July 2004:
The Wreck of the Paddle Steamer Duchess of Devonshire in August 1934

July 2004:
The Wreck of the Paddle Steamer Duchess of Devonshire in August 1934

The Duchess of Devonshire (pictured above unloading at Oddicombe Beach before the First World War) was built in 1892 for the Devon Dock Pier and Steamship Co services from Exmouth and Torquay sailing along the Devon and Dorset coasts between Weymouth in the east and Plymouth in the west and calling at ports and beaches in between, a service jointly run with her slightly larger sister the Duke of Devonshire of 1896.

The general beach technique involved dropping a kedge anchor over the stern as the steamer approached, putting the bow onto the beach and then running the engines ahead to keep water flushing past the rudder to help steady the stern as shown in this picture of the Duchess of Devonshire at Budleigh Salterton. The technique on the Dorset coast at Lulworth Cove was slightly different as there were permanent moorings in the Cove to which to attach the stern, a small boat being used to pick up the lines and there being no need to run the engines ahead.

Putting the bow onto the shore required the right sort of beach with shingles and fairly steeply shelving shingles at that. As can be seen in this picture, the shingles shelve most steeply near the high water mark and disappear into sand near the low water mark, so calls either side of low tide on many of these Devon beaches were not feasible. Fortunately, temporary strandings, like that of the Duchess of Devonshire (pictured above) before the First World War, were extremely rare and, in this case, the ship floated off again on the high tide.
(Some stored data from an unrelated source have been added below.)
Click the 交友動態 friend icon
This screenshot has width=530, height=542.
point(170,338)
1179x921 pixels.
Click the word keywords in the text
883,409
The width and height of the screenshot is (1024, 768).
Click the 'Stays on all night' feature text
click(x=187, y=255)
By the 1930s the service had run into decline. Competition from Cosens and P & A Campbell at Torquay had damaged the business and by 1933 the Duke of Devonshire had gone to Ireland and the Duchess of Devonshire was running under the ownership of a new company with new funnel colours, the South Devon and West Bay Steamship Company.
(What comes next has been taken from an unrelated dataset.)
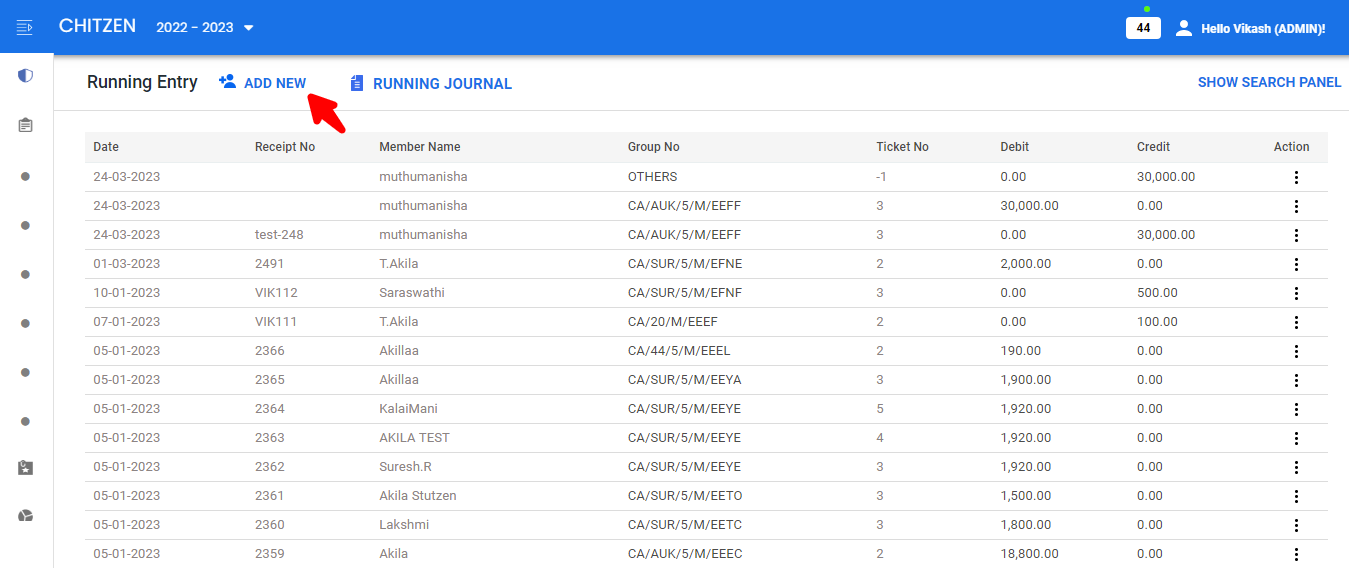The image size is (1349, 568).
Task: Click the Credit column header
Action: [x=1153, y=147]
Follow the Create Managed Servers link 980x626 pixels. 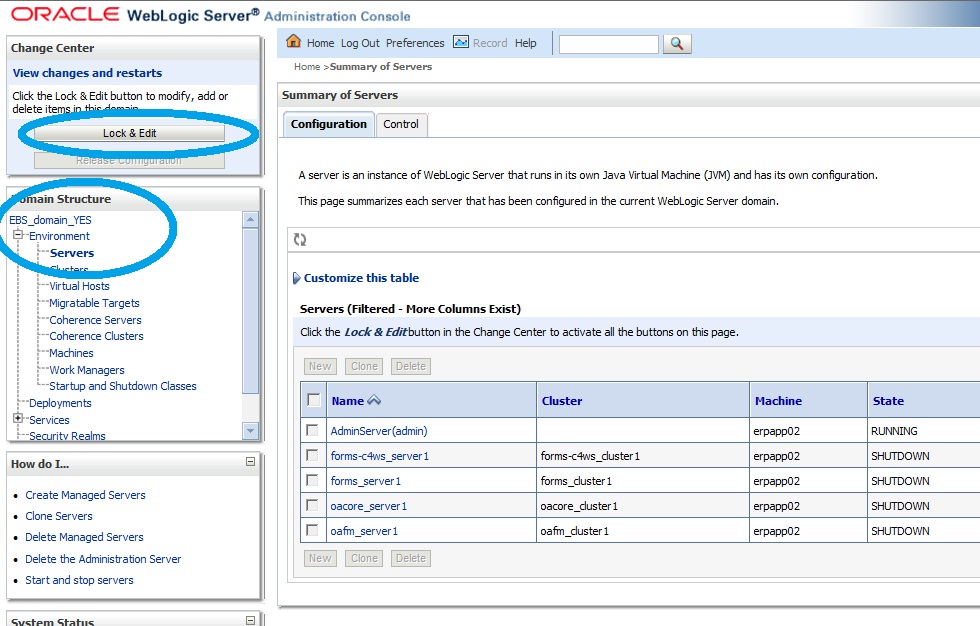85,495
Then on August 27, 1934 towards the end of the second season of the new ownership, it all went wrong and the Duchess of Devonshire (pictured by the press in the early evening) grounded port side to on the beach at Sidmouth, making a hole in the hull in the forward saloon below the waterline and around the position of the mast.

So what went wrong? The Duchess had been calling at these beaches successfully for more than forty years and whilst, as we have seen, there had been the occasional problem, never had any steamer been wrecked whilst undertaking this common sort of beach landing even though these were sometimes made in much poorer weather conditions than on this day. The press reports at the time speak of the kedge anchor dragging but, in this case, why was the engine not put ahead in the usual way to flush water past the rudder to try to steady the stern and lift it away from the beach?

The tide tables for 1934 tell us that high water at nearby Exmouth Dock on 27th August was at 9.20am with a rise of tide of 4.38m and low water was at 2.50pm with the tide predicted to drop 0.04m below chart datum. Most low tides do not fall anywhere near chart datum and any going below are pretty unusual so this was a very low tide indeed and right in the middle of the afternoon.

We don’t know at what time the Duchess was scheduled to call at Sidmouth but the usual practice was to set off from Torquay at 10.45am with an arrival time on the beach of 12.30pm by which time, on this day, the tide would have been already half way down exposing the less steeply shelving shingle and was running away fast. Did the Duchess make calls at Teignmouth and Exmouth on the way out making an even later arrival time? Was she behind schedule making the problem worse? Was the tide below prediction, something which does happen from time to time (usually when you would prefer it wasn’t) making an already very low tide even lower?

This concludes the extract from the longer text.